Freehold Royalties Ltd.
(FRU-T) C$13.87
CF Miss on One-time Items; Waiting on H2/22 U.S. Growth
Event
Reports Q2/22 Results
Impact: SLIGHTLY NEGATIVE
Slight Volume Miss, CFPS Falls Short, Largely Due to Non-reoccurring Items:
Q2/22 production averaged 13.5 mBOE/d, which fell slightly below TD (13.9 mBOE/ d) and consensus (14.0 mBOE/d). Volumes contracted 2% q/q. On a regional basis, Canadian royalty production averaged ~9.7 mBOE/d (-2% q/q), while U.S. production atrophied 3% q/q to 3.8 mBOE/d. CFPS of $0.55 fell below TD/consensus of $0.61. Nearly the entire CF shortfall can be attributed to a $5.8mm ($0.04/share) in largely non-reoccurring cash-based compensation.

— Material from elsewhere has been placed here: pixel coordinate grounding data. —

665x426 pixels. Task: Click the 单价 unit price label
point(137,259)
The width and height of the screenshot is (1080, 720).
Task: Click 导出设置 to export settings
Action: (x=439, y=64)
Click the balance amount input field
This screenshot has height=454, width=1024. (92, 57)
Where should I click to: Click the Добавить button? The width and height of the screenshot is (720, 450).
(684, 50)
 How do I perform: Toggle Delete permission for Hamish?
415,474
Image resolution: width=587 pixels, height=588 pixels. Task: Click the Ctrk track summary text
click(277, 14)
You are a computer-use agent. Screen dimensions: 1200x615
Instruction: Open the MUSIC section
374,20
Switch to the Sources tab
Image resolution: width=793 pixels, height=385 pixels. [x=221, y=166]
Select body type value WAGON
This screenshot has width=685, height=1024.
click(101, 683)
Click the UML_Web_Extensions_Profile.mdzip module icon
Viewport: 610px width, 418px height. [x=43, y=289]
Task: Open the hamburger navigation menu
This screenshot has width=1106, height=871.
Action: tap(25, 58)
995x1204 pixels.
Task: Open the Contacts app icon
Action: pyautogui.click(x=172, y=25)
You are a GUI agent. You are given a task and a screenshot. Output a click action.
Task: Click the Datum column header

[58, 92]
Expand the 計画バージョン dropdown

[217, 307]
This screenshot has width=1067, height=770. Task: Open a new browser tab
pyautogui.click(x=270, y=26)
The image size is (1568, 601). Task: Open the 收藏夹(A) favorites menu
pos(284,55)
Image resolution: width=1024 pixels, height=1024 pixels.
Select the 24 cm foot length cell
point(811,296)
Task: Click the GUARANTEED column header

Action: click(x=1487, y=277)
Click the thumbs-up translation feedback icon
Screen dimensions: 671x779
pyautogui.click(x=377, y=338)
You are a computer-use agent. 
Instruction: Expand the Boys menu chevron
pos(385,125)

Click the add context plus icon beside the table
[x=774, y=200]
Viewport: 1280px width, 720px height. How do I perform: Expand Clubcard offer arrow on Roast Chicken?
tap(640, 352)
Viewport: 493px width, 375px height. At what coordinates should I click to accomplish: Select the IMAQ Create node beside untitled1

Our View: Although on an absolute basis, Q2/22 production erosion of 2% was only slightly shy of expectations, this comes against the backdrop of sequential organic q/q growth of between 2-9% for the other oil and gas royalty companies under coverage across both sides of the Canada/U.S. border — (TPZ +2%, KRP +3%, VNOM 6%, PSK +9%). Given that well permits and drilling activity are tracking their expectations, it appears to be an issue with longer-cycle times rather than third-party interest in the acreage or well performance.
2022 Production Guidance Unchanged, Despite Subsequent Acquisitions: On July 7, Freehold announced acquisitions of Q4/22E production of ~0.8 mBOE/d — with closing dates in August and September (see here). At that time, Freehold stated that it would provide an update on its 2022 guidance with Q2/22 results. However, the pre-acquisition guidance range has been maintained at 13,750-14,750 BOE/d (i.e., the acquisition fits within the existing range).
Dividend Increase. 13% Bump Brings Yield to 8%: After taking a pause in Q1/22 from a stretch of six sequential dividend increases, FRU once again bumped the dividend. The new monthly dividend level ($0.09/share) consumes 57% of 2023E CF at US$80 WTI.
TD Investment Conclusion
FRU's production growth has been slower than peers under coverage in H1/22. However, the company is still generating material FCF (13% of market cap in 2023E at US$80 WTI) and returning the majority of that to shareholders via the dividend. Although we continue to believe U.S. assets will provide growth as the year progresses, in our view, this has not been reflected in its share price, given the discounted valuation versus peers.